- Описание задания:
Обновите строки записей между строкой, содержащей «Screen dimensions: 1024x768», и строкой, содержащей «pos(545,380)», включительно: замените «Viewport» на «Window», а всё остальное оставьте как есть. Приведите только эти строки.

━━━━━━━━━━━━━━━━

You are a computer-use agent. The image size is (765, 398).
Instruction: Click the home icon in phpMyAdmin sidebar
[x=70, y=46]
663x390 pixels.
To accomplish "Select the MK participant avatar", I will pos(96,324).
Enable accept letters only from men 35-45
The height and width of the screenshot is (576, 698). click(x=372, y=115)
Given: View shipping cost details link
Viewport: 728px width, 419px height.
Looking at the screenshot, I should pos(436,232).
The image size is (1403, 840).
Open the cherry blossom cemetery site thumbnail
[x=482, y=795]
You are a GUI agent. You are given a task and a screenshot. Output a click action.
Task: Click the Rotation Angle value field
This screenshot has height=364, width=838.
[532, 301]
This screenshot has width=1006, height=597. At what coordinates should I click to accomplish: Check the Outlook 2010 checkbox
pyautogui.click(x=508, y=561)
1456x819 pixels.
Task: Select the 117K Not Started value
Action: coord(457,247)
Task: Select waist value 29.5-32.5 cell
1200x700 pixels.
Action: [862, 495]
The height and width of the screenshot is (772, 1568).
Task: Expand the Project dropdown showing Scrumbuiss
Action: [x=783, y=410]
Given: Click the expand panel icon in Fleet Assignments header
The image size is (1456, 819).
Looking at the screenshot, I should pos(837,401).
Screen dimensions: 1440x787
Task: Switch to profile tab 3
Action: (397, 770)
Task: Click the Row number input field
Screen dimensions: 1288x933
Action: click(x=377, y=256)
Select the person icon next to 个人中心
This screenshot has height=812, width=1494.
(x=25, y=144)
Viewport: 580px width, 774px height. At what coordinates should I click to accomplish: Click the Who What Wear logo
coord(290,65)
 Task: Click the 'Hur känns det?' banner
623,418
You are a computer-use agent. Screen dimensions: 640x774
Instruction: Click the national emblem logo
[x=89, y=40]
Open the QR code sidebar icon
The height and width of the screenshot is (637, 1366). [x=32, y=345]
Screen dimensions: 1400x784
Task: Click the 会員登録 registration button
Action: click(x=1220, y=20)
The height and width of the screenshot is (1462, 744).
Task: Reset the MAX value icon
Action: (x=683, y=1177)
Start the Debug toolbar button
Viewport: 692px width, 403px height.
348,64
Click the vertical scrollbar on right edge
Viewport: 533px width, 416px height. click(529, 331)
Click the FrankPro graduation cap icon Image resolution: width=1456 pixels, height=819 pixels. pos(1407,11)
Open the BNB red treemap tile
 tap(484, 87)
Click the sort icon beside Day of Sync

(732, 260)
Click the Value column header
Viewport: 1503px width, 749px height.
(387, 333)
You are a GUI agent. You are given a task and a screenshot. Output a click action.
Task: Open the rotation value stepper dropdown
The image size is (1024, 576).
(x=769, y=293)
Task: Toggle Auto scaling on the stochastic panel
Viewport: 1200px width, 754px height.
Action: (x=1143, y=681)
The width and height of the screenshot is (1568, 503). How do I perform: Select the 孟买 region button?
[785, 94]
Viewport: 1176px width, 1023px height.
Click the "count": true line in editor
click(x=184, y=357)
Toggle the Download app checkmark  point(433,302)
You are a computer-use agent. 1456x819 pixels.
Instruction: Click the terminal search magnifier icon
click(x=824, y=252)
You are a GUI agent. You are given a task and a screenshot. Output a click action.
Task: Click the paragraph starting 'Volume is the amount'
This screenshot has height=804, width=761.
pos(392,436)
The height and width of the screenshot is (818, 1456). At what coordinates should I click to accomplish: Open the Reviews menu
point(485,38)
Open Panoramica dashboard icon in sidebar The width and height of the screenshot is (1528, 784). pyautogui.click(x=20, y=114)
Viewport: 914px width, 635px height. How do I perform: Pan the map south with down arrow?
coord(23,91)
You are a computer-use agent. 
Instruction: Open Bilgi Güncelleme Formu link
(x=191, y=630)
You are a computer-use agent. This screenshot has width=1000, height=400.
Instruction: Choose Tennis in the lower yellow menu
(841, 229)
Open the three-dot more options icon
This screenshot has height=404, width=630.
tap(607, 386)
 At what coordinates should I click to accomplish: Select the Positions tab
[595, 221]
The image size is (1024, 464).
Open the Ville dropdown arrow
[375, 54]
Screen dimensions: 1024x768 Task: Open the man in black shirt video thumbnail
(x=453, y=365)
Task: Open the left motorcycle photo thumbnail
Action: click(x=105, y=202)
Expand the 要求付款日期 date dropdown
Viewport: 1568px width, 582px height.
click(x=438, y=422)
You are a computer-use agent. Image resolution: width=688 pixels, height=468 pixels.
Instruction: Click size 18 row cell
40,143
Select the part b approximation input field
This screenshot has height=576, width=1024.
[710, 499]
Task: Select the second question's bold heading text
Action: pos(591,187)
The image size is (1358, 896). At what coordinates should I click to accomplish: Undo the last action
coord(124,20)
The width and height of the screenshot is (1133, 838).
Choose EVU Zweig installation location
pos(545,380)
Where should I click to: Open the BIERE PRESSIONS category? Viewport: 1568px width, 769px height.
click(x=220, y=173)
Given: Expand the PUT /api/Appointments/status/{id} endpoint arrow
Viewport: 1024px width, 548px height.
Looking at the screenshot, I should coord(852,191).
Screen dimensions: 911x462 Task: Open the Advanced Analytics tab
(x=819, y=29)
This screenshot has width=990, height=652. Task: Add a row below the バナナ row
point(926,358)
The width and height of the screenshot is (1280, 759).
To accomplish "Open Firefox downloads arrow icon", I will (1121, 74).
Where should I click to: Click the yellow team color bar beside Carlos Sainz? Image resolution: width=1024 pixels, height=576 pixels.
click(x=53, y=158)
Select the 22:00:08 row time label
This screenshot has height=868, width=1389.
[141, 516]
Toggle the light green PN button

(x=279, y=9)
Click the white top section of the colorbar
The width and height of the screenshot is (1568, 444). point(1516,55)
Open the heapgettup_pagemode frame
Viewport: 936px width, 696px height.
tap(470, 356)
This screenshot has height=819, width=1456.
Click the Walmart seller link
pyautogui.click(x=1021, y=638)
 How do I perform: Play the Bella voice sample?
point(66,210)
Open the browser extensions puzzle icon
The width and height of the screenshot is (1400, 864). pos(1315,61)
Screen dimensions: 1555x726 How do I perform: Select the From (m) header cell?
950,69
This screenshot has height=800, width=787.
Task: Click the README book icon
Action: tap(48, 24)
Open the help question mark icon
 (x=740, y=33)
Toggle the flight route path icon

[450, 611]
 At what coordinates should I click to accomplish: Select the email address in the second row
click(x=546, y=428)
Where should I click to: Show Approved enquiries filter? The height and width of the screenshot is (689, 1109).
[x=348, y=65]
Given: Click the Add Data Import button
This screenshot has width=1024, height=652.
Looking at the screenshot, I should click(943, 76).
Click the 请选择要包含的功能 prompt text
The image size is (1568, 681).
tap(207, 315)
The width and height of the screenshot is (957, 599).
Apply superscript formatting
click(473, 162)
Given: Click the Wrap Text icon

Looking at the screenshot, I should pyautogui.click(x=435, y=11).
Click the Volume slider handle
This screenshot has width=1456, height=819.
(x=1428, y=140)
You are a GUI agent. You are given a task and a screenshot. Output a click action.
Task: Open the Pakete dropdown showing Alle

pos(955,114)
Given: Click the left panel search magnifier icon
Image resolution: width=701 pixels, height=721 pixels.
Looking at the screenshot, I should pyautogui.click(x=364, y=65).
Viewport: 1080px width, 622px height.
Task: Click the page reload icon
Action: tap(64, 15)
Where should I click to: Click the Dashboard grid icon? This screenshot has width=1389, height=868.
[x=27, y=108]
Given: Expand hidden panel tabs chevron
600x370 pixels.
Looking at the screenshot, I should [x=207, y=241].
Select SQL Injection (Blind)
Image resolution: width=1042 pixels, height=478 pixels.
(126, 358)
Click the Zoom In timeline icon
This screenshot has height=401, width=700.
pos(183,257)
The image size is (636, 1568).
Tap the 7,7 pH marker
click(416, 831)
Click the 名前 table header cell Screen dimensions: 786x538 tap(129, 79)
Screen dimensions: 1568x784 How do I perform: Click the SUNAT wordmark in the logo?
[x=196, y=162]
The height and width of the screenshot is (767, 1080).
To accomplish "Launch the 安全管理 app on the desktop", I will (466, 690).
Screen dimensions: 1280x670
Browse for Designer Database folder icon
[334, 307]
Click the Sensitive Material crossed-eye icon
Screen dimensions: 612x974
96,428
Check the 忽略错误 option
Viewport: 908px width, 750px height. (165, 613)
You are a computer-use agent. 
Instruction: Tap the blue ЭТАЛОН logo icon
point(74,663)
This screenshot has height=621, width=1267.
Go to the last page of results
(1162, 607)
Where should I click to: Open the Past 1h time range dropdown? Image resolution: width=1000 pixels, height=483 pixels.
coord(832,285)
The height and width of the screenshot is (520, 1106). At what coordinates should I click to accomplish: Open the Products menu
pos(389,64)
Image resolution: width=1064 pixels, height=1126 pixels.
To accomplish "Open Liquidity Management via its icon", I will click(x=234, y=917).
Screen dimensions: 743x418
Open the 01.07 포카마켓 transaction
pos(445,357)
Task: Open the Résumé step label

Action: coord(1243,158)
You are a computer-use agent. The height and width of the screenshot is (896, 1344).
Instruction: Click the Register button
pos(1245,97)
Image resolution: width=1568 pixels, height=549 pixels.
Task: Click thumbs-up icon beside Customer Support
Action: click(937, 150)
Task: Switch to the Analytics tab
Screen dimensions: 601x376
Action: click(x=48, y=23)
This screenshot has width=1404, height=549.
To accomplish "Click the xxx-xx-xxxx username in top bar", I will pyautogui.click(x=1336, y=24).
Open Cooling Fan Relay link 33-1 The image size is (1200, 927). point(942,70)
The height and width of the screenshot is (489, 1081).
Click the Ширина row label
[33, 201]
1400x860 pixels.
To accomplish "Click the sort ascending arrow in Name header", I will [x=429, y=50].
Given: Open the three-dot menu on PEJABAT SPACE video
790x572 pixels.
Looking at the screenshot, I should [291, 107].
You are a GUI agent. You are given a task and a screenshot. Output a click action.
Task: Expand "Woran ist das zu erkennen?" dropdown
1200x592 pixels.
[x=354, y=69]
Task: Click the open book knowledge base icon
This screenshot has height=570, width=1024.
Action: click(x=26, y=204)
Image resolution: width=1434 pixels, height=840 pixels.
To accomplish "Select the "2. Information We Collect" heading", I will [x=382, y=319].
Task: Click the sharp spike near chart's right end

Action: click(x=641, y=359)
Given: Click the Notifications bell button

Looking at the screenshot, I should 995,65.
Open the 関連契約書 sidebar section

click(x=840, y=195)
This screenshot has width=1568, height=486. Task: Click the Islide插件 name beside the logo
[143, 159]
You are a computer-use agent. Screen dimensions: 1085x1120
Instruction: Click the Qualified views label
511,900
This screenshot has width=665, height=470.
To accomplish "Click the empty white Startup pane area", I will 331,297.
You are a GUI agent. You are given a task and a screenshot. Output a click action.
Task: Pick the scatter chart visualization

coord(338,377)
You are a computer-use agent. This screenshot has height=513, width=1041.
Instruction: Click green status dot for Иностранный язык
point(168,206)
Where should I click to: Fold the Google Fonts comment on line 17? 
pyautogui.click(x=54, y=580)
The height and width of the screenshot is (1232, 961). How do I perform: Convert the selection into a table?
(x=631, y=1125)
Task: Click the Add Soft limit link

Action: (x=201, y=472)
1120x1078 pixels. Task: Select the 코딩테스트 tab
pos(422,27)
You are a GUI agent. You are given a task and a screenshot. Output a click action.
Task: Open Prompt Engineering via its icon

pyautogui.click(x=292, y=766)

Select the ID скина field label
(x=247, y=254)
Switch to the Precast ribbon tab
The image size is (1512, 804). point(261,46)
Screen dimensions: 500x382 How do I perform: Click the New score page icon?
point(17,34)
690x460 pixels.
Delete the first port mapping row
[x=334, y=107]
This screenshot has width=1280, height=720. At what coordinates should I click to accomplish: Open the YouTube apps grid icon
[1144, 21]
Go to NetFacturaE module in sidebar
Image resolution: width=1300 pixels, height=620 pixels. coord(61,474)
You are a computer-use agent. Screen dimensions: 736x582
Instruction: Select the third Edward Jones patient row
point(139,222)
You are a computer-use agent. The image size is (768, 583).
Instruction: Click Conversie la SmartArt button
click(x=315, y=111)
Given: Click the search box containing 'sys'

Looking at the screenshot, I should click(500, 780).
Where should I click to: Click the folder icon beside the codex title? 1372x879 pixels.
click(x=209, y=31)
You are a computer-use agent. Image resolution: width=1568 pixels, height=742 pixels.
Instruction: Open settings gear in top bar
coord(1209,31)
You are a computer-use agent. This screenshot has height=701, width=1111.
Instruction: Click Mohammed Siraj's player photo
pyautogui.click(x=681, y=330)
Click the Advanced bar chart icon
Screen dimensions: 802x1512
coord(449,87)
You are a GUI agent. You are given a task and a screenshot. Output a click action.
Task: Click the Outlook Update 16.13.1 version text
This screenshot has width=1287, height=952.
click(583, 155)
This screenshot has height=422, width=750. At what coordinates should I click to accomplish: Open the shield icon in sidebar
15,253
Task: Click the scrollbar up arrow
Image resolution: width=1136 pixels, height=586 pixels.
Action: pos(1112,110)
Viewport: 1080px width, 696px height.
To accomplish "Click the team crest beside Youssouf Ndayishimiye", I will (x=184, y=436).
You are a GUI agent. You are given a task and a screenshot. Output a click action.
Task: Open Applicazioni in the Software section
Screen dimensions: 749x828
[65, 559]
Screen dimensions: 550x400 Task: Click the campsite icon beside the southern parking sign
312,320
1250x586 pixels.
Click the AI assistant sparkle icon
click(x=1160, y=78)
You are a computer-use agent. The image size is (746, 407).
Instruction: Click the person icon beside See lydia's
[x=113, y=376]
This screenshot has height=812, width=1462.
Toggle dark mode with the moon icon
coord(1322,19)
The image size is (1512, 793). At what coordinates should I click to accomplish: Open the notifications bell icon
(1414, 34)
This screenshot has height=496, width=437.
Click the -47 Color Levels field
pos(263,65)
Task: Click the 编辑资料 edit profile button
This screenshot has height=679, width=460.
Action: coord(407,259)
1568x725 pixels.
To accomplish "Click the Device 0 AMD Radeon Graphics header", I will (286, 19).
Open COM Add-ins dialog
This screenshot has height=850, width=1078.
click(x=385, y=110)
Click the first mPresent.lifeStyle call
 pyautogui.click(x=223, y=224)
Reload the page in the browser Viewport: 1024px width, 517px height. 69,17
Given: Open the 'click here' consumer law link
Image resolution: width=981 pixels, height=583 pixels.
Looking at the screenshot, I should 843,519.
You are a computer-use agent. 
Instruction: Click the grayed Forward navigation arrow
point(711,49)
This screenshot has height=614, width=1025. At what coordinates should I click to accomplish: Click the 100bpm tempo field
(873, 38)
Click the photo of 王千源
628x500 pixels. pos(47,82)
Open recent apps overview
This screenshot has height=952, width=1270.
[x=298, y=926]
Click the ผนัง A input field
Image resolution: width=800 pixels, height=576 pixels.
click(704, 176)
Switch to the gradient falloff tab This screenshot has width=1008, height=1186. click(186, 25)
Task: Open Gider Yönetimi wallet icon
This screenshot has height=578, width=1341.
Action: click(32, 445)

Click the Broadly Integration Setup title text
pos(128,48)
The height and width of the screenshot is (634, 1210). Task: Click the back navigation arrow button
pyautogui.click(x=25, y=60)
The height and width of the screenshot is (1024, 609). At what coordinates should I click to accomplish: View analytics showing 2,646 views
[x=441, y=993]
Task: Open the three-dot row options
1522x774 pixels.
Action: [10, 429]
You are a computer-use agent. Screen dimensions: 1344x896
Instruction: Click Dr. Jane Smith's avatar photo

━━━━━━━━━━━━━━━━

- Ответ к заданию:
Screen dimensions: 1024x768 Task: Open the man in black shirt video thumbnail
(x=453, y=365)
Task: Open the left motorcycle photo thumbnail
Action: click(x=105, y=202)
Expand the 要求付款日期 date dropdown
Window: 1568px width, 582px height.
click(x=438, y=422)
You are a computer-use agent. Image resolution: width=688 pixels, height=468 pixels.
Instruction: Click size 18 row cell
40,143
Select the part b approximation input field
This screenshot has height=576, width=1024.
[710, 499]
Task: Select the second question's bold heading text
Action: pos(591,187)
The image size is (1358, 896). At what coordinates should I click to accomplish: Undo the last action
coord(124,20)
The width and height of the screenshot is (1133, 838).
Choose EVU Zweig installation location
pos(545,380)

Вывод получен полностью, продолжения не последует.